One of those seeking help is Paul, 61, who has been coming here for several months for help with a complex set of problems relating to his housing and the local social services department. He shares a council flat with his disabled ex-partner and two children, one of whom is also registered disabled.
Paul says it has been “fantastic” to be able to speak to someone at the food bank about his problems, and adds that while there are still a few hurdles ahead of him his situation is “a million times better than it was before”. He says: “Looking at what [Moskovchuk] has to do, they could do with having about four people here – and he could do with a secretary.”
Another food bank client full of praise for the financial help service is mother-of-four Jennifer Vallance, 34, who had a challenging Christmas because she’s had to wait several weeks for her first payment under the new universal credit regime (see below). “It’s good to have someone professional that can help – the ladies here only know so much [about money and finance].”

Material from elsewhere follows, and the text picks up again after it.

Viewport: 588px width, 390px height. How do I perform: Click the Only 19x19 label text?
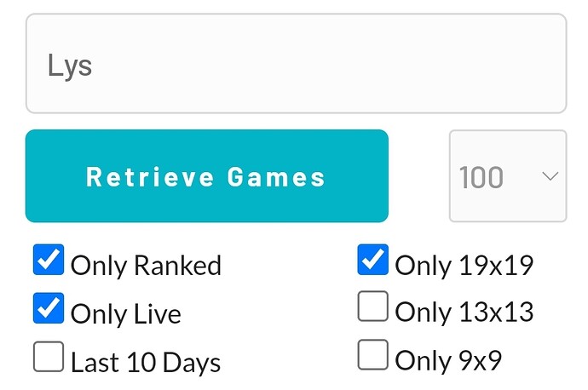464,266
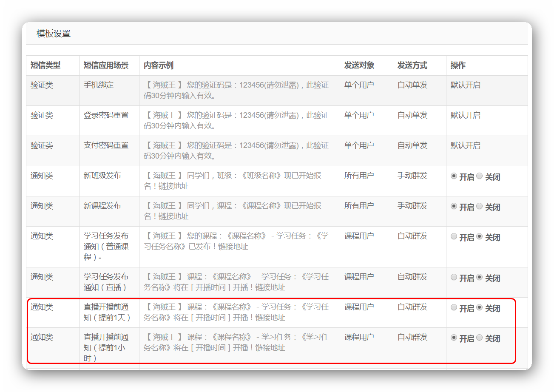Turn on 直播开播前通知（提前1天） with 开启
The width and height of the screenshot is (554, 392).
(454, 307)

She says that seeking help about an issue such as benefits can sometimes involve a lot of queueing and waiting. “Here you can come in and you’re made to feel at ease and relaxed. Everyone’s here for the same reason – we’ve all got money problems. It helps to be able to speak to someone in that mindset and environment.”
Bolting money advice on to an emergency food provision service might seem like an odd concept, but it’s an approach that is helping to turn lives around. The Hammersmith and Fulham food bank is one of eight that took part in a pilot scheme last year to test the idea of allowing those who are going hungry to connect with free financial and debt advice “at the point of crisis”.
The pilot was launched by the Trussell Trust, a Christian charity that operates 420 food banks around the UK, and was predominantly funded by a £100,000 donation from Martin Lewis, the personal finance journalist who set up the MoneySavingExpert website (see below).
The eight food banks partnered with debt and money management charities on the scheme, which has been judged a big success.
After seeing the pilot results Lewis decided to donate a further £500,000, which will allow the Trussell Trust to roll out the financial advice programme to 40 food banks across the UK. The hope is that all of them will be up and running by July, and that 4,000 food bank users will receive some form of financial help and support via the scheme this year, rising to 7,500 in 2017.
David McAuley, chief executive of the Trussell Trust, says the pilot provided vital help to some of its most vulnerable clients. “People struggling with housing payments, redundancy or illness while on a low income were helped by advisers to have the confidence to tackle their finances and turn their lives around.”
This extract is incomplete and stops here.